Wall Street Reporter interview with Uli Hacksell about 6 months ago (August 13, 2004).
WSR: For those members of our audience here that haven't had the opportunity of tracking and following ACADIA Pharmaceuticals Inc. and its history, let's start with a timeline and background here on the company.
ACAD: ACADIA started as a drug discovery company in 1997 with a small group of people that has been increasing in number over time. Currently, ACADIA has about 100 people in total, with operations in San Diego, where we have our biology facilities and headquarters, and in Copenhagen, where we have our chemistry operations. Today, ACADIA has reached a stage where we have a very exciting drug development pipeline that is quickly maturing. It consists of five development programs. Three of these are run entirely by ACADIA and are at the Phase II stage. Two additional programs are being developed in collaboration with our partner, Allergan. ACADIA’s discovery engine has produced all of these five development programs. Hence, the productivity of our discovery platform is validated through the generation of a robust development pipeline. It continues to generate additional opportunities in the area of diseases for the central nervous system, or CNS, which is our focus, but also in other areas where we can partner our assets and use those revenues to fuel our development pipeline and move forward more aggressively.
WSR: What are the things we should note here about addressing the central nervous system disorders market space, and what are the trends here that you see shaping the way in which you operate and develop products?

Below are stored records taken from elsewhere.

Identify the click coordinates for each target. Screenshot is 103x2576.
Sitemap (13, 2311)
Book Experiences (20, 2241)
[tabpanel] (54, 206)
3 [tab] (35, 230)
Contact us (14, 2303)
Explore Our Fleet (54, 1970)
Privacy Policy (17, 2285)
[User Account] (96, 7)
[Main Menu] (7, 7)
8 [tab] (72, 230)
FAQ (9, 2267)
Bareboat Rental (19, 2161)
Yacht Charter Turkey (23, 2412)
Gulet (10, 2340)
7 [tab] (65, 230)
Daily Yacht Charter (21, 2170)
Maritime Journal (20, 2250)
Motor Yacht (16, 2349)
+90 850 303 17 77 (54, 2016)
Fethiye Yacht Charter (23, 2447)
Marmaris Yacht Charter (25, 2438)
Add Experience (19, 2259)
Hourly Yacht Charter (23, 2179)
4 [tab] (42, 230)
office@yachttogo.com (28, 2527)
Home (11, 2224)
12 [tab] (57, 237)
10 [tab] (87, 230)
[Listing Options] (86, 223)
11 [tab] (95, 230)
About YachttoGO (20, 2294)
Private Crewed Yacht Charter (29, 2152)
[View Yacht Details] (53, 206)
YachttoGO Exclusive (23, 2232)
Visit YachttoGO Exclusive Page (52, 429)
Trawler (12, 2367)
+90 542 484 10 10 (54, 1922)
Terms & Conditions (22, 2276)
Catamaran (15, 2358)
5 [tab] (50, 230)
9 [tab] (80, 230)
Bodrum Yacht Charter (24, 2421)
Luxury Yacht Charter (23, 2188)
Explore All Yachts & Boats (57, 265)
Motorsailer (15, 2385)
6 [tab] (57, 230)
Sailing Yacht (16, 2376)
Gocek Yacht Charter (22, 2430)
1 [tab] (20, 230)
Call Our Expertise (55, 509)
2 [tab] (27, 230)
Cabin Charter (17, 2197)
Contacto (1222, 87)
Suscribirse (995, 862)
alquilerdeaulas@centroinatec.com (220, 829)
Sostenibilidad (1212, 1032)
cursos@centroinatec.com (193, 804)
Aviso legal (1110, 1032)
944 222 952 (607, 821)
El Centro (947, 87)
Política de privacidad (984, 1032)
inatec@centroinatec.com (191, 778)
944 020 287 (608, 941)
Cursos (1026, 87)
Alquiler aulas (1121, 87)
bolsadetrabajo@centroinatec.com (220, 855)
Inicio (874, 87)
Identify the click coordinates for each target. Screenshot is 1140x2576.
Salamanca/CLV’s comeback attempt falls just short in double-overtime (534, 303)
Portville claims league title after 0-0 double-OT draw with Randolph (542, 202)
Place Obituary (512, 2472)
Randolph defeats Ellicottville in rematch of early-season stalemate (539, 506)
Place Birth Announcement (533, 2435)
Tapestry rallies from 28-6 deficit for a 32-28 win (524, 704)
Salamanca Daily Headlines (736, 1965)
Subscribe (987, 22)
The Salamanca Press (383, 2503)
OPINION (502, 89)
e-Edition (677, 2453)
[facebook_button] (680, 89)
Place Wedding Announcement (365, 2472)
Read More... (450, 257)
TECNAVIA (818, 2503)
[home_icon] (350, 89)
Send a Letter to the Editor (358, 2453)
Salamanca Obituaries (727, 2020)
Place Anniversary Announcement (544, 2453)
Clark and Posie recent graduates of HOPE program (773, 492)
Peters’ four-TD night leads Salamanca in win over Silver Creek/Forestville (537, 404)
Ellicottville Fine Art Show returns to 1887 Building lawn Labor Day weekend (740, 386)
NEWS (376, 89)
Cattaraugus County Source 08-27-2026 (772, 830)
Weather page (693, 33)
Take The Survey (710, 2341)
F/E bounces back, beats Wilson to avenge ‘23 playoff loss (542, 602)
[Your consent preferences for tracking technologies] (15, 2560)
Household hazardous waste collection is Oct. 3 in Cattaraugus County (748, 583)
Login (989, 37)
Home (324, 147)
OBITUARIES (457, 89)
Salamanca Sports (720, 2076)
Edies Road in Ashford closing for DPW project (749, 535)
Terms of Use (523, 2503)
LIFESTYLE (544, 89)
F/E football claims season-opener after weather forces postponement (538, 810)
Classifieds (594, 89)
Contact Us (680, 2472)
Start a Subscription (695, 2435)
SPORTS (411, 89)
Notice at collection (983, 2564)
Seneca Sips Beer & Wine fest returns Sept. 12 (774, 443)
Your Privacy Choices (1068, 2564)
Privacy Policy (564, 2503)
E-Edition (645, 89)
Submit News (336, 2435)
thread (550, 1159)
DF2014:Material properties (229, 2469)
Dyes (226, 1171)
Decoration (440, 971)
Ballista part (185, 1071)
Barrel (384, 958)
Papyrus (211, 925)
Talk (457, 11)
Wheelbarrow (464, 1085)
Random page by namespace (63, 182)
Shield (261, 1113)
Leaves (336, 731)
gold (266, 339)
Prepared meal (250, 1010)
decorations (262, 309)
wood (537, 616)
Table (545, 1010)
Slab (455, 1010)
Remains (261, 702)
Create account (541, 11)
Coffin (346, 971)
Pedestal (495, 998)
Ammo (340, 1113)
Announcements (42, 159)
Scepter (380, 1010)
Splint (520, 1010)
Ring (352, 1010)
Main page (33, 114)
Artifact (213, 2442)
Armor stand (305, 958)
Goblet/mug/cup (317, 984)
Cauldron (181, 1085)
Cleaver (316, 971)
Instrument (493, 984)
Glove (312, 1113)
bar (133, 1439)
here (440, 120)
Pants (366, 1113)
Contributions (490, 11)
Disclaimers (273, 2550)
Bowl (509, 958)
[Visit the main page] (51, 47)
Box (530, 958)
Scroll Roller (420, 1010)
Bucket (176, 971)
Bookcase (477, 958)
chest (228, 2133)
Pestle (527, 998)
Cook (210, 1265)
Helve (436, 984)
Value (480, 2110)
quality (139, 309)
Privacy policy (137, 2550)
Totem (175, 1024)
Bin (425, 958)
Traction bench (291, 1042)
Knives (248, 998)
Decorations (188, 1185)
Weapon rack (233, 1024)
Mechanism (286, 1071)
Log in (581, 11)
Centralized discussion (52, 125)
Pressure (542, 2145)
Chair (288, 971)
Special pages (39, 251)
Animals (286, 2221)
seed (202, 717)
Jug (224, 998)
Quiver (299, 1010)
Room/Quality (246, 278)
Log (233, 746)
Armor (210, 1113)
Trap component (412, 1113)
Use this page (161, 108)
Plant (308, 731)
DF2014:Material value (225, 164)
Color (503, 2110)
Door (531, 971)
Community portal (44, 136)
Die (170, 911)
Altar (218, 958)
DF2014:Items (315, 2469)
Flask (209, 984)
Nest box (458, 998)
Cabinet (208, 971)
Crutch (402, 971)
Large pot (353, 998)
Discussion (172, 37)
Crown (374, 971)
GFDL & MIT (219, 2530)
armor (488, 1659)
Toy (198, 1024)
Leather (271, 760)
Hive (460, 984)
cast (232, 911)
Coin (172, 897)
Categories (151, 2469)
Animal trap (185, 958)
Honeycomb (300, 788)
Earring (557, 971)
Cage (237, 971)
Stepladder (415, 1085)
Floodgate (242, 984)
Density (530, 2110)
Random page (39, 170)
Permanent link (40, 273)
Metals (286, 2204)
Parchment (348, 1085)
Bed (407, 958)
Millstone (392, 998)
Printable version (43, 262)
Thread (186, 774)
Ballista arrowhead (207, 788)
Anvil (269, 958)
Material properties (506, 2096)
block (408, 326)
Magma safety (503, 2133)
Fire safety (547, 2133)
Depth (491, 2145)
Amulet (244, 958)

ACAD: We are focusing primarily on three different CNS areas: Parkinson's disease, schizophrenia, and neuropathic pain. Let me start with the schizophrenia market, because it is currently the largest market. Schizophrenia is treated with antipsychotic agents, and the worldwide market for antipsychotic agents is around $12 billion. The market leader is Zyprexa, which has annual sales of over $4 billion. Risperdal, the most frequently prescribed antipsychotic drug, is number two in the market with annual sales of over $2 billion. These drugs are blockbusters despite the fact that they provide suboptimal treatment. They are associated with a large number of side effects and they are not effective in all patients. In addition, they do not treat the cognitive deficiencies associated with schizophrenia, which is one of the major unmet medical needs. ACADIA has two development programs in schizophrenia that deal with deficiencies of the current therapies: adjunctive therapy with ACP-103, which we expect will improve clinical outcomes for patients using existing antipsychotic agents, and ACP-104, which we expect will provide effective antipsychotic therapy with cognitive benefits.
In Parkinson's disease, patients are currently treated with dopamine replacement therapies such as L-dopa or dopamine receptor agonists. These treatments deal relatively effectively with the disease symptoms. Unfortunately, they also cause severe side effects. About 30% of patients develop treatment-induced psychosis, and about 80% of patients develop treatment-induced dyskinesia. Currently, there is no approved drug therapy in the US that addresses these treatment-induced dysfunctions. ACADIA offers a potential solution with ACP-103: This drug is intended to be administered along with the dopamine-replacement therapy, and we expect that it will allow the patient to take the optimal dose of L-DOPA or dopamine agonist without experiencing any treatment-induced dysfunctions.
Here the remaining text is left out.